SOURCE INFORMATION
==========

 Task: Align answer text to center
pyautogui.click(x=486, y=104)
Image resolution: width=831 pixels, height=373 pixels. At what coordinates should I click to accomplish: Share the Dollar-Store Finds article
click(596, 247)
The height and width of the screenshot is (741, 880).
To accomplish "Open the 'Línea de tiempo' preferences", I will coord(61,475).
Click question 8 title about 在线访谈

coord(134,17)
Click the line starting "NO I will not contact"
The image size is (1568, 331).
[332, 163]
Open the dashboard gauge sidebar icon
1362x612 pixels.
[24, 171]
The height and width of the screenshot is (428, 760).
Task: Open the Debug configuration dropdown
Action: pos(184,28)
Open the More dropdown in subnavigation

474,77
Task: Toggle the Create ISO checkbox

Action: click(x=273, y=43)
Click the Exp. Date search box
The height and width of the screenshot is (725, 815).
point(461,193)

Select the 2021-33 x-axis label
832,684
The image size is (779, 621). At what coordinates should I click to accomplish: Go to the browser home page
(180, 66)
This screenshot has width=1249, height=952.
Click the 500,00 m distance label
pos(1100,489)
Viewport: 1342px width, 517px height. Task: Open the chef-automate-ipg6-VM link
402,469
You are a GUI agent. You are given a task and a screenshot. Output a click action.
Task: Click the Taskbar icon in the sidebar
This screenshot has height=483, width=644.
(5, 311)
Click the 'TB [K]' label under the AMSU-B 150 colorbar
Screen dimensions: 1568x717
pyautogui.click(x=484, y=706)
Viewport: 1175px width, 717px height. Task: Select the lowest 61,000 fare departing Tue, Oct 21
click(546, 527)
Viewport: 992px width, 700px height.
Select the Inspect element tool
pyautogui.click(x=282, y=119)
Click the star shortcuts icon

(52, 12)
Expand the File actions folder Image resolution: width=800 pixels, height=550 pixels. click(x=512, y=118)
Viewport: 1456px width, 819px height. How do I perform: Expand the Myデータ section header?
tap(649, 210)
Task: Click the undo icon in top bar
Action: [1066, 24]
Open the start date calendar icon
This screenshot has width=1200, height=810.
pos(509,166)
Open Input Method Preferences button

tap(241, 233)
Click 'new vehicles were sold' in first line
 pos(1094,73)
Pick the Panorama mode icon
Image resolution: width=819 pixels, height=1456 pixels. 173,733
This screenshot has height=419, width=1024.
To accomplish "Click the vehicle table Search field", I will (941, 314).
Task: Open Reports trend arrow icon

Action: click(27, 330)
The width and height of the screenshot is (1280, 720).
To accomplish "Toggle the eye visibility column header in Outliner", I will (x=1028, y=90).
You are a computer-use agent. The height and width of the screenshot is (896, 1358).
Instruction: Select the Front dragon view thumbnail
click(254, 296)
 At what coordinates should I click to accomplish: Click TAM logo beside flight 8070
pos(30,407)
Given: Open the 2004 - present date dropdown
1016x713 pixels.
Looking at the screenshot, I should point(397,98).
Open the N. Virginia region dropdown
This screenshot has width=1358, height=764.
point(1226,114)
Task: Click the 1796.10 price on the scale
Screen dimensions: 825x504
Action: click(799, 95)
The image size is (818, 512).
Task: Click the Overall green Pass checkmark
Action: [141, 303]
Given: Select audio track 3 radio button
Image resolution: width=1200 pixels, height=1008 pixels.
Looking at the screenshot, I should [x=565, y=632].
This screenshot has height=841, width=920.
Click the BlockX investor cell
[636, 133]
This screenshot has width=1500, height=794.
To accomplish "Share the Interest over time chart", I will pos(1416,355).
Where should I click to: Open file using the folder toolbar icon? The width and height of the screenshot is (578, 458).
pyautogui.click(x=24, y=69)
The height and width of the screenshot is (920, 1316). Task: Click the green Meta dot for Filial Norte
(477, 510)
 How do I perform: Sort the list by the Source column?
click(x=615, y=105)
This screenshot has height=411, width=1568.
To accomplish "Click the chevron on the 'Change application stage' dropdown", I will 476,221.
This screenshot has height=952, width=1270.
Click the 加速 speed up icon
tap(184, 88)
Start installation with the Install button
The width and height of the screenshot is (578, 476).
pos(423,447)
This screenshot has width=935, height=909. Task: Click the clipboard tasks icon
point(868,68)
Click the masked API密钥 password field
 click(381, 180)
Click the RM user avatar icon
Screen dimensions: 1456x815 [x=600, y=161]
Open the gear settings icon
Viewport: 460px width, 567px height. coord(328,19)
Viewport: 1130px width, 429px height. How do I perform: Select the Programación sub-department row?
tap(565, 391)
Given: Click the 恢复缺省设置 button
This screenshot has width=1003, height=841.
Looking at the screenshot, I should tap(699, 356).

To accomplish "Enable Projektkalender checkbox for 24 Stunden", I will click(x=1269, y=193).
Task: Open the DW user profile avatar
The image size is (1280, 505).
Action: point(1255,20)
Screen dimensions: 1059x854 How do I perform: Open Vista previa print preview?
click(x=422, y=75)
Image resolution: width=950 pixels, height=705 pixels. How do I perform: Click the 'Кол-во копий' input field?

==========

WHAT THIS TASK INVOLVES
Search the entries for the line holding "The image size is (1280, 505).". Return that line and the ones after it through the last, exactly.

ANSWER TO THIS EXERCISE
The image size is (1280, 505).
Action: point(1255,20)
Screen dimensions: 1059x854 How do I perform: Open Vista previa print preview?
click(x=422, y=75)
Image resolution: width=950 pixels, height=705 pixels. How do I perform: Click the 'Кол-во копий' input field?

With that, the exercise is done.